Abstract

Recent developments in cultural geography have brought forth everyday life and emotions as critical categories for understanding place. Yet, the focus on everyday emotional geographies also presents methodological challenges. This paper argues that auto‐photography is a particularly well‐suited method to explore the intricate relations between everyday practices, emotions and the formation of places. Auto‐photography combines participant‐generated photographs and participants’ interpretative narrations of these photographs. Our argument is based on auto‐photographic research we conducted with 38 young women in Czechia in 2016. We asked participants to photograph everyday places that they associate with positive or negative emotions, or religious meanings, and to discuss their emotions in a following interview. We analysed participants’ photographs together with their narrations. This analysis reveals the emotions and meanings participants attached to photographed places.
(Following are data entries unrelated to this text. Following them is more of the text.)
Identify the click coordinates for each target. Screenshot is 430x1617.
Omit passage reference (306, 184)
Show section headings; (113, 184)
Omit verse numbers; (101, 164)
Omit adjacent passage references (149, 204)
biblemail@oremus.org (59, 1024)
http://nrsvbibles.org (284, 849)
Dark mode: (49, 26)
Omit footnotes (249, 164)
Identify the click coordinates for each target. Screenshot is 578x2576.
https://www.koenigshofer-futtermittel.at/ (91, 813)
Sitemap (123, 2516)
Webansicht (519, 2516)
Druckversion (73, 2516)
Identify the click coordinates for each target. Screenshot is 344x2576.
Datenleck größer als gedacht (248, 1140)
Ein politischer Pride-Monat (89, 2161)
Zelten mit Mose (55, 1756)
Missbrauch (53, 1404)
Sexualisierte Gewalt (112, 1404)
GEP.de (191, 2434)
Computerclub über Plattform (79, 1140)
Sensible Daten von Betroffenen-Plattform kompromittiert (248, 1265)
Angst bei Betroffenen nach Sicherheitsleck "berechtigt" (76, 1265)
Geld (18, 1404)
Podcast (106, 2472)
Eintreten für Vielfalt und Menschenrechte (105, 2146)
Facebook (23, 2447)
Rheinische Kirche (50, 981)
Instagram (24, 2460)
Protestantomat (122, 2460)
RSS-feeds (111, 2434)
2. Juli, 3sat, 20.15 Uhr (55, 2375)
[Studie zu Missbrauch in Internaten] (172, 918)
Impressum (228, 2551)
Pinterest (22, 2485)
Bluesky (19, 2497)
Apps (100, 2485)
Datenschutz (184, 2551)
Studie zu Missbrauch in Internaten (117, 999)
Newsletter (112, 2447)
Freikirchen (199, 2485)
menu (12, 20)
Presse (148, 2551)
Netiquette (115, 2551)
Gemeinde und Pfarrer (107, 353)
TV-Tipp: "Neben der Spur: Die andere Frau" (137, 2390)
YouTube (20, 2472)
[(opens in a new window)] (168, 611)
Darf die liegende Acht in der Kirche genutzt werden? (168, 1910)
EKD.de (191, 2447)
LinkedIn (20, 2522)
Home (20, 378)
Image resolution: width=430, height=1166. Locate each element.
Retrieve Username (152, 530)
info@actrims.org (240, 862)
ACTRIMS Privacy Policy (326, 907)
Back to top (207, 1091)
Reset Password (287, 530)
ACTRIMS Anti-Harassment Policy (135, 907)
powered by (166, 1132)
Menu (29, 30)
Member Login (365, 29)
We argue that the method of auto‐photography helps understand the complexity of everyday emotional geographies that may not be possible through other geographical methods. The strength of auto‐photography is its combination of visual representations and narratives, which help identify how ordinary everyday places without any apparent significance, such as a door or a staircase, might be sites of strong emotional intensity. The insights gained by analysing photographs and narratives together and in relation to one another produce an understanding of emotional bordering practices, anxieties and desires of place‐making. Auto‐photography thus provides multiple layers of visual and textual data that help understand the complexity of emotional geographies in mundane everyday places.